My tip: If you don’t have an instrument tuner, there are good mobile apps available for download. The tuner app 'Pano Tuner', for example, works well for Android devices.

Aside from the version described here, there are other designs for building musical instruments yourself. Magnet instruments are easy to replicate. In addition, the YouTube video by MagneticGames shows other cool ways to make music with magnets. You can see an example of how you could incorporate the sounds of the magnet instrument into your next piece of music in a YouTube video by Magnet Tricks.

Good to know

The pitch of this instrument with magnets is affected by two main factors:
  1. The size of the vibrating magnet. The heavier the disc magnet, the lower the tone.
  2. The space that the disc magnet has to vibrate. The shorter the distance, the higher the tone it produces.
You should keep the following aspects in mind when selecting magnets and bolts for your magnet instrument:
If you want to experiment with different magnets, choose the same dimensions for the cube and disc magnets. The two magnets should have the same width.
Should you want to use larger disc magnets than those with a height of 12 mm, you also have to use larger block magnets. If the disc magnet is too big for the magnets, the disc magnet will start to tilt as shown in the picture. This affects the creation of sounds.
The diameter of the bolt shank should be similar in size to that of the paired cube magnet. If there is a big difference in diameter, those parts will interfere when they move.
Please note: If you arrange the individual assemblies too close to each other, the vibrating disc magnets will have an effect on one another. Make sure you position the blocks at a sufficient distance from each other.

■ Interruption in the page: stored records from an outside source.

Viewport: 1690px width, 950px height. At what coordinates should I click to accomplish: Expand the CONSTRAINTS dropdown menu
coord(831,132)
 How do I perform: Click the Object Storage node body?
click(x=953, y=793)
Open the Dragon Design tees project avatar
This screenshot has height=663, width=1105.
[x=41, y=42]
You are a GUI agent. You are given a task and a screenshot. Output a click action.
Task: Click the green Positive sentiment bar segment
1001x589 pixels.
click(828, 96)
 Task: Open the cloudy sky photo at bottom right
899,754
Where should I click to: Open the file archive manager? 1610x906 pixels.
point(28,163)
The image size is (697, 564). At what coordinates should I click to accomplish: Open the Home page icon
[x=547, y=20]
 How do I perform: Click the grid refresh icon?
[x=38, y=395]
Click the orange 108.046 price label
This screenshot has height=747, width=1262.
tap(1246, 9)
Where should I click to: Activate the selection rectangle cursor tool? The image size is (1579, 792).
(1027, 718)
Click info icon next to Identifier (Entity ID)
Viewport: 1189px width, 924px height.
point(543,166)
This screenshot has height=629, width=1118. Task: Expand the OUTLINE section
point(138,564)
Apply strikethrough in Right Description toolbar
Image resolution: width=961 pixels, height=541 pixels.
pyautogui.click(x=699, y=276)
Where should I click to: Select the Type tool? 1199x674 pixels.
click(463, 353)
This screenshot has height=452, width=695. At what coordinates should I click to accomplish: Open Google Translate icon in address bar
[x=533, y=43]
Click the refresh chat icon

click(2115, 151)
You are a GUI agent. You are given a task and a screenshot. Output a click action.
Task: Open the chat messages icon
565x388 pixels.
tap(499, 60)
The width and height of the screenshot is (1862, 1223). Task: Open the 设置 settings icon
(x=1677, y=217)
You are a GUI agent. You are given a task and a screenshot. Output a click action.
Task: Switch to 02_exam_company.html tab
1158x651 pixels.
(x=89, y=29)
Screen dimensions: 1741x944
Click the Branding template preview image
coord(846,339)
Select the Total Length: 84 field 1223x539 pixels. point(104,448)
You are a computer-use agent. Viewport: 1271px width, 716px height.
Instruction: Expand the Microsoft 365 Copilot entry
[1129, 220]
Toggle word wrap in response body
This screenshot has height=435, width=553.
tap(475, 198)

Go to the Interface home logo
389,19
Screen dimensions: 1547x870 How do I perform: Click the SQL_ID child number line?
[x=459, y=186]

A resonance chamber as sound amplifier

A resonance chamber will amplify the sound. Something heavy, like a metal petrol canister, is a great sound amplifier. If your resonance chamber is very light, such as a biscuit tin for example, you should attach it to a table or something heavy. Otherwise, the recoil of the vibrating magnets will shake the whole instrument and dampen the vibrations. You don’t necessarily have to use a resonance chamber for the magnet instrument, a metal plate affixed to a wooden table like in my example is sufficient to significantly amplify the sound. I attached the piece of white metal to my table with magnets. You can also amplify the sound with a Piezo contact microphone.

Variances are possible

This way of generating sound is not entirely without problems. When you move the disc magnets into different positions, you will notice clear differences in the sounds. This is because the various points of the disc magnet come into contact with the block magnets. In addition, the geometries of the magnets are not perfect in detail, even if you use super magnets of very high quality. Every magnet is distinct, which causes them to have imperfections in their magnetic fields.